Heute haben wir den Oderteich mit unserer Anwesenheit beehrt. Ja, beehrt. Immerhin war dieser "Teich" von 1722 - 1891 die größte Talsperre Deutschlands. Ein altehrwürdiges Teil also, der sogar zum Unesco Weltkulturerbe erklärt wurde. 
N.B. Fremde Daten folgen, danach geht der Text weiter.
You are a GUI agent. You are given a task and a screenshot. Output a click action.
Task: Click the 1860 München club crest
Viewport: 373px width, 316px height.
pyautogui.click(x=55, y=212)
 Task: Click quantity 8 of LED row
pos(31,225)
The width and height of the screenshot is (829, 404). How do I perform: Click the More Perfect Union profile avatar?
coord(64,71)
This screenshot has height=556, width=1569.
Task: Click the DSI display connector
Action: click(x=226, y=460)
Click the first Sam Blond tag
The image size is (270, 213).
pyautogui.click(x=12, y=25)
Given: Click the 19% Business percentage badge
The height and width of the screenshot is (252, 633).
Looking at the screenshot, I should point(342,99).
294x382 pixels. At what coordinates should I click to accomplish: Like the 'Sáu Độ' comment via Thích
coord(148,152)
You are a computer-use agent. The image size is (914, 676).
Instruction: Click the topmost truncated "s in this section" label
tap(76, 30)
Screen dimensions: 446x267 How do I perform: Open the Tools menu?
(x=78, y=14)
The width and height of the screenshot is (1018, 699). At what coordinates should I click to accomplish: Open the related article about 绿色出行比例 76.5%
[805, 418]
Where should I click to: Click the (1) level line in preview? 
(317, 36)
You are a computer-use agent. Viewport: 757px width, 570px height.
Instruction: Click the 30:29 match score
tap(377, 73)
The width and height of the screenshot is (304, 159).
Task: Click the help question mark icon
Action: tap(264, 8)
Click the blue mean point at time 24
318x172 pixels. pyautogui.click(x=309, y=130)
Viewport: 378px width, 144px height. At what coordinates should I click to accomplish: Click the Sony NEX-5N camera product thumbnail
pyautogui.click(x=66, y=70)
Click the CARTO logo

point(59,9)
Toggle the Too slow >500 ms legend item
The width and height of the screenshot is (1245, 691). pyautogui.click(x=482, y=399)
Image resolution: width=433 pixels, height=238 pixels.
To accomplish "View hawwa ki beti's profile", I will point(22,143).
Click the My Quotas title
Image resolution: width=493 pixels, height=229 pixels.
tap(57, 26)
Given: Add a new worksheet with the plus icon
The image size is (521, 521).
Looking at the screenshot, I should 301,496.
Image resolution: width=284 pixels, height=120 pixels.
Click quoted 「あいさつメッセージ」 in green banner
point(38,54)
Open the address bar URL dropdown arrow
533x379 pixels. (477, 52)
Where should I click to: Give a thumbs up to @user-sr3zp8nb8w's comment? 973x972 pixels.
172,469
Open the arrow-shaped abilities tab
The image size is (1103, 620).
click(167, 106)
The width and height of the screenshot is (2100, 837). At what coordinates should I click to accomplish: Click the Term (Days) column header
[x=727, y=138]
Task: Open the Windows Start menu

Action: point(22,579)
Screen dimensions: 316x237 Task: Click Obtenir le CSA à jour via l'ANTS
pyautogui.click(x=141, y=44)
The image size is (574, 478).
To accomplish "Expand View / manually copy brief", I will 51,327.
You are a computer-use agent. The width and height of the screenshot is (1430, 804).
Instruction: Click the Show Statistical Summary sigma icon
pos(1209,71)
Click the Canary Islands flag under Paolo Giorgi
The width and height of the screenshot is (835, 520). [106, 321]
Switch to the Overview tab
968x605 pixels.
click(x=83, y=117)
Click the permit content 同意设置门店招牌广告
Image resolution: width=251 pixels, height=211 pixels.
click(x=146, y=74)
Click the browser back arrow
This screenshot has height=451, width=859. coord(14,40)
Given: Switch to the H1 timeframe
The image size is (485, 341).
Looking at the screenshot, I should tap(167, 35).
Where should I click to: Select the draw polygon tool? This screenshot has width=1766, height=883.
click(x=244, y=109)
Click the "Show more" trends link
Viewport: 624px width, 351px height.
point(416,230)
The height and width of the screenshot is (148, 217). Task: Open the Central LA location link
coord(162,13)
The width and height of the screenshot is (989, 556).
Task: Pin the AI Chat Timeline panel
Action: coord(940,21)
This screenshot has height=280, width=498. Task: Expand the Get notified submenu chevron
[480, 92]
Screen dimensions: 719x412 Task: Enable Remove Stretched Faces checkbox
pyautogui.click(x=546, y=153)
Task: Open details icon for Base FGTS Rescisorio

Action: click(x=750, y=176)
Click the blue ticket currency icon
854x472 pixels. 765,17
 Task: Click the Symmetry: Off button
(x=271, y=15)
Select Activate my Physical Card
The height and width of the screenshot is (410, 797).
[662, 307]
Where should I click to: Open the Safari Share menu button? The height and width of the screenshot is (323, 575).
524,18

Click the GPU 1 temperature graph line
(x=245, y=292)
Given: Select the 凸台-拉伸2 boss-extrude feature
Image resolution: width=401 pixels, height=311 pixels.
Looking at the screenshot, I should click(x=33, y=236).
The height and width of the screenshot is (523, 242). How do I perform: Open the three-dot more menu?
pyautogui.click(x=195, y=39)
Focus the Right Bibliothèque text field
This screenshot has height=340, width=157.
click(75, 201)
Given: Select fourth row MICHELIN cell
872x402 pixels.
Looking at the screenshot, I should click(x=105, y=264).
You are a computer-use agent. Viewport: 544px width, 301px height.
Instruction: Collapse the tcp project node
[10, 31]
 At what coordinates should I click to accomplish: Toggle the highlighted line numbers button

Bei unserem Besuch war der Teich leider nur in Teilen anwesend, ziemlich wasserarm. Das macht schon ein bisschen nachdenklich! Aber die Natur rund um den "Teich" ist so grandios und schön, dass man nicht lange grübeln kann. Da gibt es das Moor, über das man auf einem Bretterpfad wandelt, da gibt es wilde Waldszenen und vieles mehr. Allmählich gewönen wir uns auch an den vom Borkenkäfer dahingerafften Fichtenwald. Ist halt die Strafe der Monokultur ... aber auch dieser Verfall hat seinen Reiz. Davon abgesehen sieht man die Größe der Natur. Inmitten des Sterbens der Fichten keimen neue, andere Bäume, die dem Borkenkäfer nicht schmecken. So entsteht das Leben, mitten im Tod. Die Zeit der Bäume ist eben eine andere, als unsre! (Klinge ich heute irgendwie philosophisch??)Davon abgesehen, waren wir in Schottland (gedanklich) oder in Irland oder Kanada - und das alles, ohne auch nur eine Pfote in ein Flugzeug oder ein anderes komisches Transportmittel zu setzen. War richtig, richtig schön heute, kann ich nur weiter empfehlen!!!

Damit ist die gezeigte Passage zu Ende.